When and why should densitometry be performed?

  • Screening is recommended when a woman reaches the age of 65
    People who are around the age of 60 and are at risk of osteoporosis

    You do not know if you are at risk of osteoporosis, check below if you are in it:

    You are a low body weight person
    You are a woman who has had several births – at short intervals
    You are a woman who got her first period very late
    You are someone who has experienced fractures such as hip fracture, spine fracture, wrist fracture
    You are someone who has a low calcium content along with vitamin D in their diet
    You are a person who is not physically active
    You are a cigarette smoker
    You are a person who consumes large amounts of alcohol
    You are a woman who is just taking a hormonal contraceptive
    You are a woman in menopause

    All the above-mentioned cases may indicate a risk group. That is why it is worth visiting a doctor and asking about a densitometric test. Your doctor will take into account your current health condition and the possibility of osteoporosis and will determine with recommendations when the densitometry test should be performed and how often it should be repeated.

What is the cost of densitometry?

The examination may be free, reimbursed by the National Health Fund, but in order to do so, the referral must be issued by a doctor. Of course, densitometry can be done privately, the price depends on the bone that is tested. The price list is as follows (prices may differ from the city or the clinic)
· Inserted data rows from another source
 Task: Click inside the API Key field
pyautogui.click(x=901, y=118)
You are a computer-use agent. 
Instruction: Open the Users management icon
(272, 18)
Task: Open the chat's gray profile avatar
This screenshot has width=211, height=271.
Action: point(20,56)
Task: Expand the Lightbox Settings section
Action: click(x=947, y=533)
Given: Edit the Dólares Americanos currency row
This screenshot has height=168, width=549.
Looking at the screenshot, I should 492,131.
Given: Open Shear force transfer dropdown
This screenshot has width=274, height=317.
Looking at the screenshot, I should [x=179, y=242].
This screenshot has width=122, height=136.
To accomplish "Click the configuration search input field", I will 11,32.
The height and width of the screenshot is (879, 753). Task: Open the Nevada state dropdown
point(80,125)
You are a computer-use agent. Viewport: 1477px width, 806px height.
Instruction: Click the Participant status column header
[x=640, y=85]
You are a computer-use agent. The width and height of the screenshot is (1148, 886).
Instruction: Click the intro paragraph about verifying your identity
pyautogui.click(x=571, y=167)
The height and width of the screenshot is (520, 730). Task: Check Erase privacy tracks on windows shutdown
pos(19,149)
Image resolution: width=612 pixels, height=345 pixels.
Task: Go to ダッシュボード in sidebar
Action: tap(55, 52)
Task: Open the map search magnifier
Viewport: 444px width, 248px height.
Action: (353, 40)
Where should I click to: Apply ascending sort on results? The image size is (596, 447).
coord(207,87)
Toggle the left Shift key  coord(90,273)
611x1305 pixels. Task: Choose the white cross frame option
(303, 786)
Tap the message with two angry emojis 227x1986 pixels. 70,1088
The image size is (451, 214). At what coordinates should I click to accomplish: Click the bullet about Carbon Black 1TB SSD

Examination of the bone density of the lumbar spine and both femoral necks about PLN 90
Bone density test in one location – spine about 50 PLN
Bone density test in one location – femoral neck about 50 PLN
Bone density test of both femoral necks PLN 70

How to prepare for densitometry?

Before making an appointment, we should inform the doctor about possible contraindications, such as thyroid disease, diabetes, etc. If the doctor approves the possibility of densitometry, he will provide us with recommendations such as:

On the day of the densitometry test, you should:
You should not take supplements such as calcium, vitamins, etc.
You can eat your meal as usual.
Try to wear clothes without buttons, zippers, e.g. choose tracksuits and a comfortable sweatshirt on the day of the examination. Why? Because for densitometry, you don’t have to undress if you have clothes without metal inserts.
Jewelry must be removed for the examination
You should not go to another X-ray, magnetic resonance imaging or computed tomography examination on the same day.
Densitometry is not performed during pregnancy!

Interpreting the results


The correct interpretation can be made by a doctor, telemedicine or we can try to read the results on our own. Nevertheless, a visit to the doctor is recommended. However, if for some reason we cannot make a visit or e-visit for self-reading, we must take into account the T-Score, i.e. the risk scale which looks like this:

+/- 1 – correct values

from 1 to – 2.5 – low bone mass (osteopenia)

less than – 2.5 – osteoporosis

below – 0 – factors other than age are the cause of osteoporosis.

If the T-score value is increased, it may be due to:

Earlier fracture of the spinal column

Earlier atherosclerotic lesions of the abdominal aorta

Earlier changes were degenerative – productive

Earlier calcification of the ligamentous apparatus in the spine

We do not underestimate any injuries or simply pains, let’s go straight to a specialist.